_Selected passage_.
An interesting article appeared in the Daily Mail yesterday discussing the merits or otherwise of the traditional route Jesus took to Calvary. Perhaps we have an apt example that His ways are not just higher than mans’ but also literally different. Anyway, having read the article Job reflected upon his own visit to Jerusalem in 2005, and the various conflicting claims of where specifically Jesus was crucified and buried which he encountered during his visit. Job wrote a short piece following his visit, based upon some simple research into the conflicting claims of the Holy Sepulchre and ‘Gordon’s Calvary’ and reproduces the article below. Hope you enjoy it.
The visitor to Jerusalem is presented with two different sites commemorating the central event of Christian history, namely the crucifixion and subsequent resurrection of Jesus Christ. Clearly there are differing opinions regarding the authenticity of these sites. It is impossible that both sites are authentic, thus the debate continues as to which (if either) is the true site. Long standing tradition will convince many that the Holy Sepulchre is the location of these central events, whilst the natural and aesthetic appeal of the Garden Tomb will appeal to others.

_Supplied data_.
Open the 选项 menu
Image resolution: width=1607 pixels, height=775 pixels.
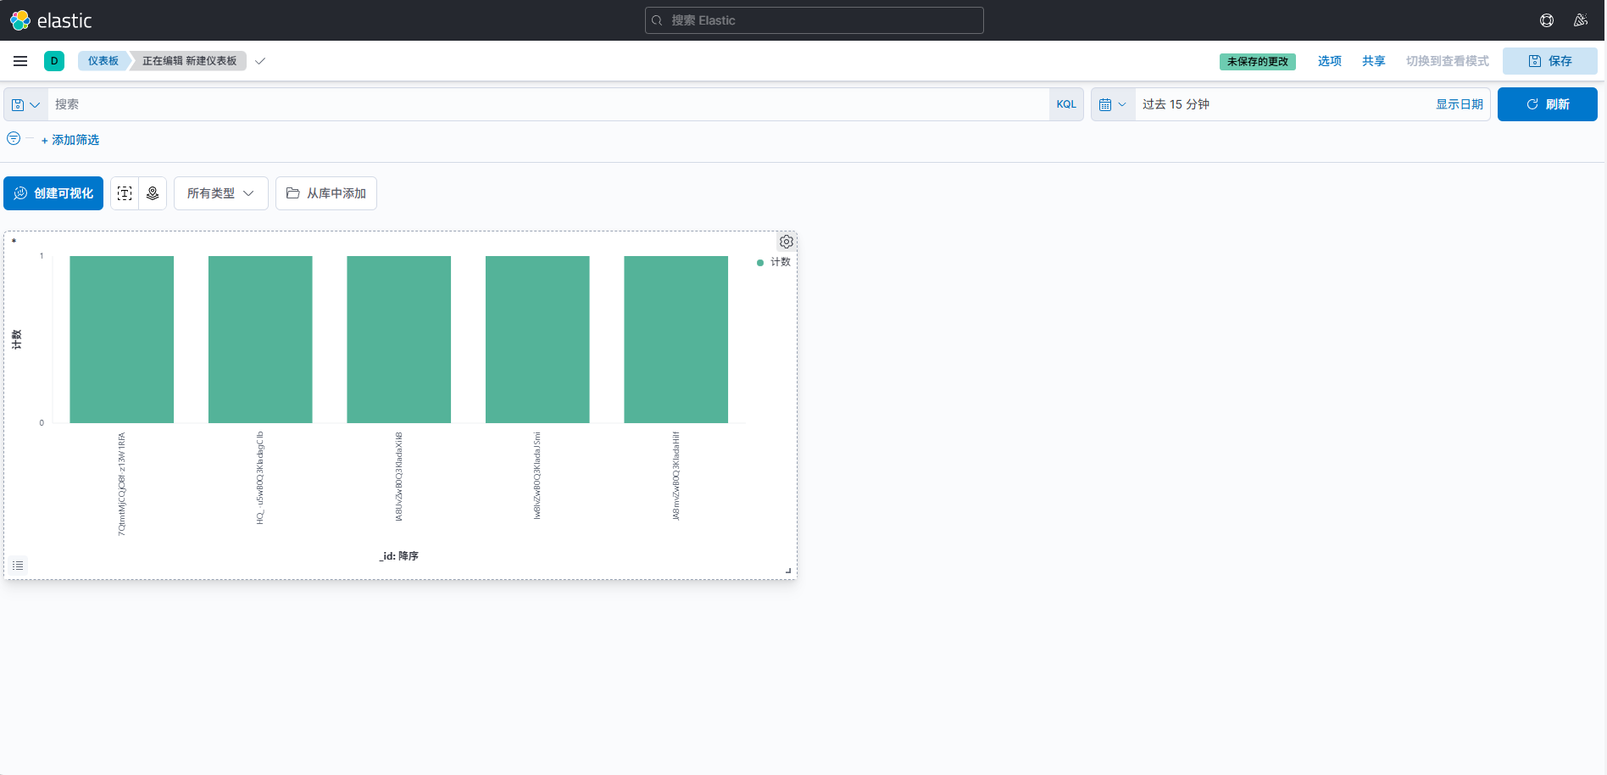tap(1329, 61)
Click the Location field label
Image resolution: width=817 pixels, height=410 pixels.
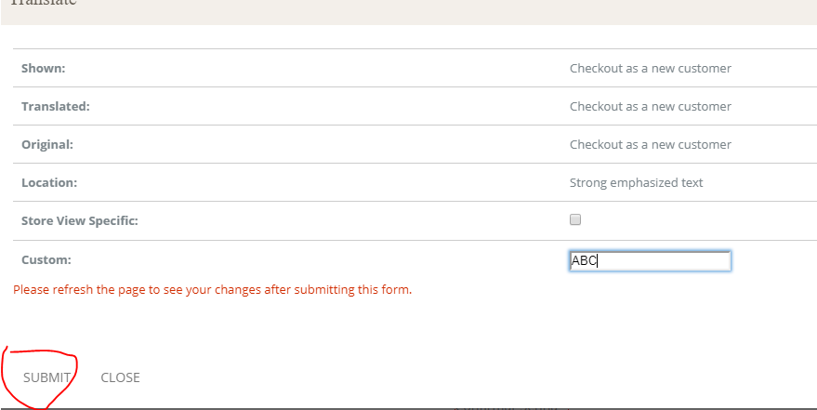[x=48, y=183]
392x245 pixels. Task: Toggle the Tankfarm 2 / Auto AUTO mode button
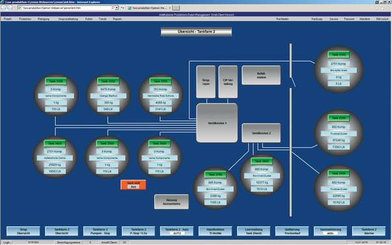pyautogui.click(x=177, y=231)
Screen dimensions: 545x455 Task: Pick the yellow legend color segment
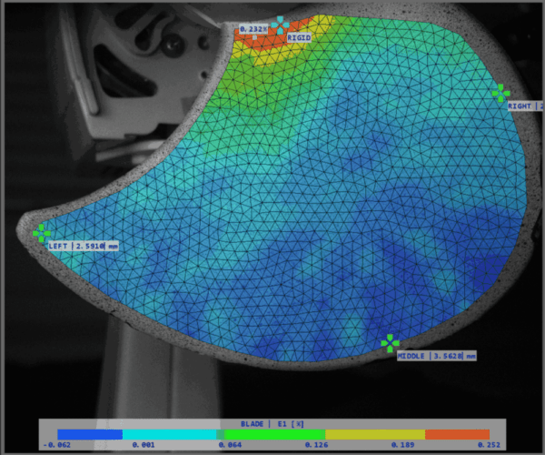pyautogui.click(x=375, y=435)
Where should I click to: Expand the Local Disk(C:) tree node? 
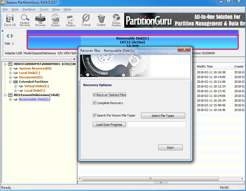11,73
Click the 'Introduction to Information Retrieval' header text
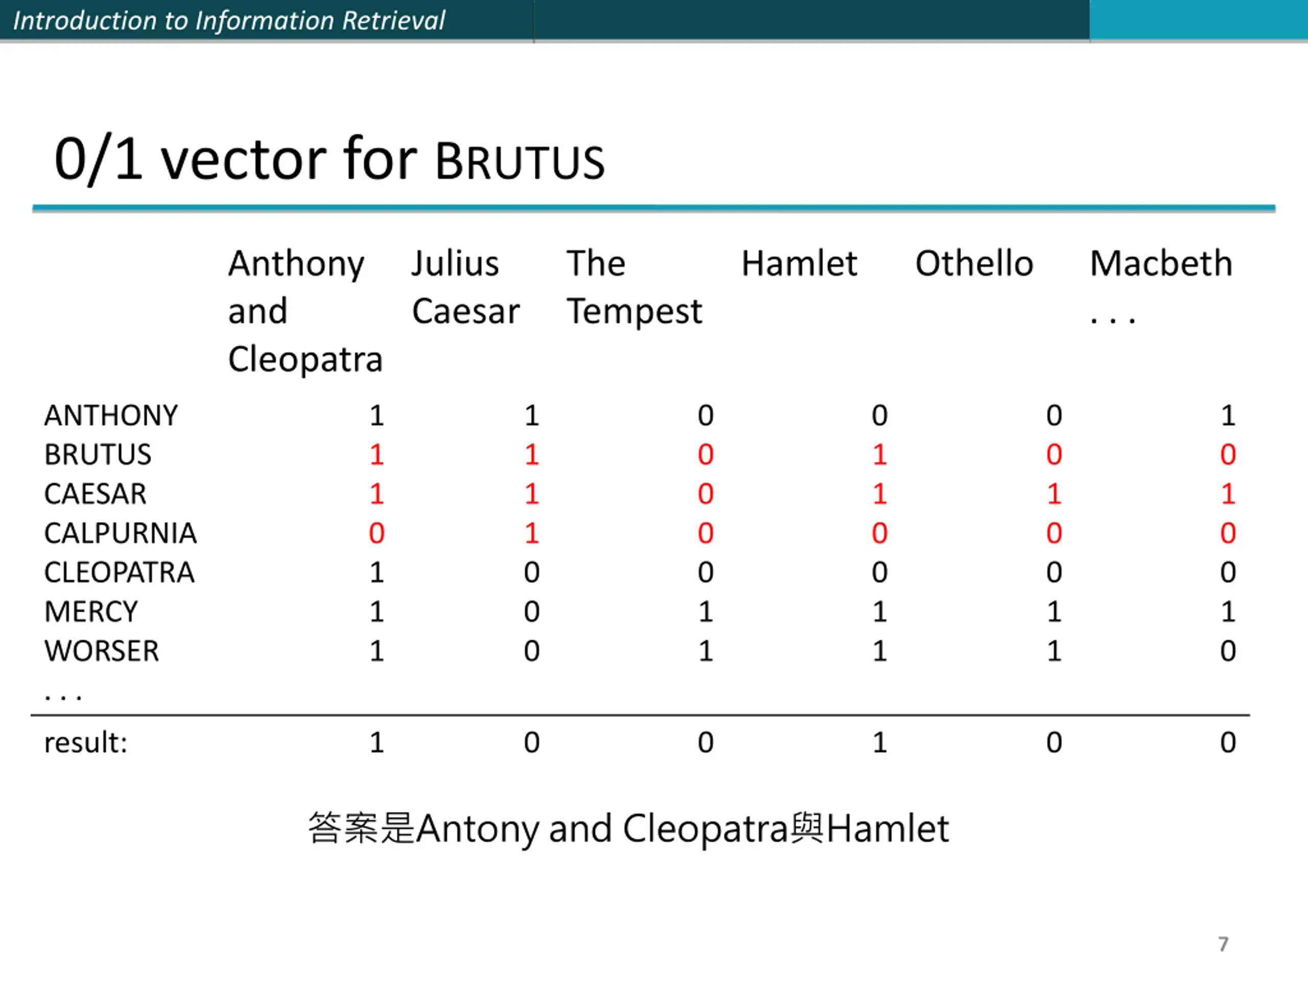The width and height of the screenshot is (1308, 981). (229, 21)
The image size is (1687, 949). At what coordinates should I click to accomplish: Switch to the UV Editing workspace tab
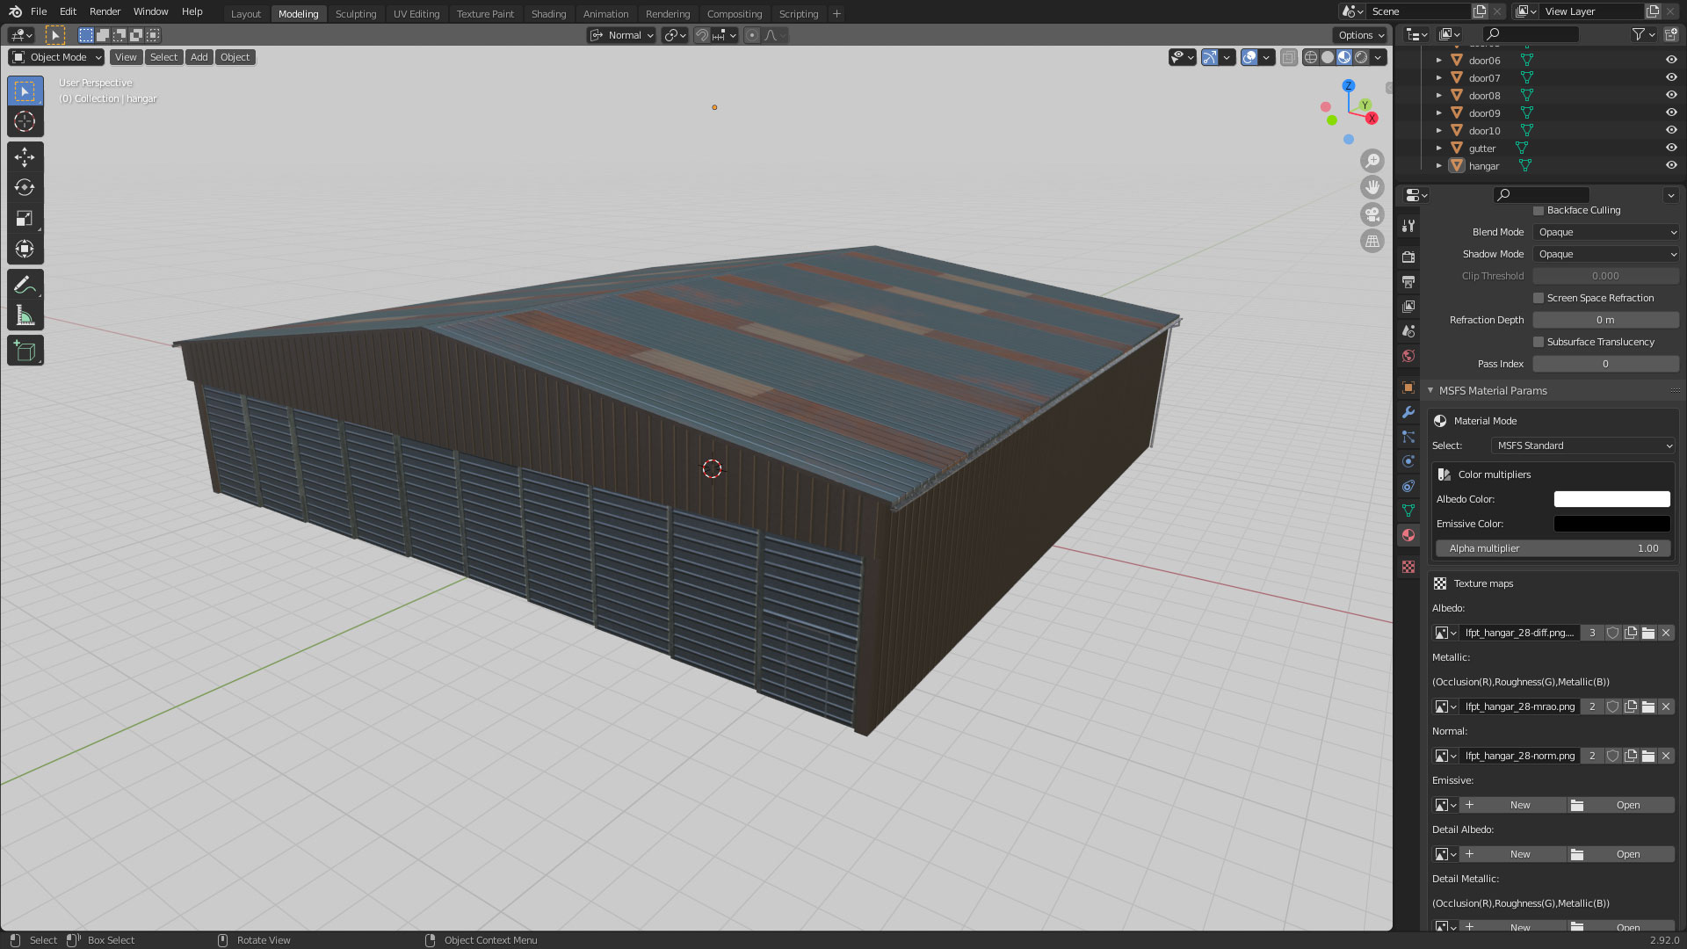416,13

_Challenges_.
**a.** How would this sentence from the passage on the Jerusalem crucifixion sites read in Spanish: "It is impossible that both sites are authentic, thus the debate continues as to which (if either) is the true site."
**b.** What comes next in the passage on the Jerusalem crucifixion sites? Continue it from its final sentence.
The entries are separate material from the passage on the Jerusalem crucifixion sites.

_The responses_.
**a.** Es imposible que ambos sitios sean auténticos, por lo que el debate continúa sobre cuál de ellos (si acaso alguno) es el sitio verdadero.

**b.**
The strongest argument in favour of the Holy Sepulchre has always been its claim to ancient tradition. The present church is essentially a Crusader Church that was built on the site of Constantine’s Basilica. It is held that Constantine’s church will have been built on the site of Jesus’ crucifixion, as local, reliable and long-standing tradition would have identified the spot as such. Much of Christendom has ever since supported the continued claim that this site is authentic.
History records that Jerusalem was destroyed in AD70. The Romans lay siege to Jerusalem under Titus and eventually storm the Temple area in August AD70. Within a month the upper city had been burnt to the ground and destroyed. The extent of this destruction was almost total. The Jerusalem that grew out of the rubble would be much smaller. Sixty years later history was to repeat itself. Peter Walker states, “This time the Roman Emperor was Hadrian, who having quashed the rebellion, tried to ensure that it could never happen again. In accordance with a scheme that he may have been entertaining before the revolt, Hadrian now refounded Jerusalem as a pagan city. He called it Aelia Capitolina and laid it out on the regular pattern of a Roman camp, divided by two main roads known as the Cardo Maximus and the Decumanus”
We know from the book of Acts that following some immediate success in the proclamation of Jesus as Israel’s messiah; Jerusalem became an increasingly difficult place for the Christian community. Acts 8:1 tells of a persecution that led to “all except the apostles being scattered”. For sometime, the apostles would continue to utilise Jerusalem as their base, however in time they also departed Jerusalem according to their Christ given mandate to preach unto the ends of the earth.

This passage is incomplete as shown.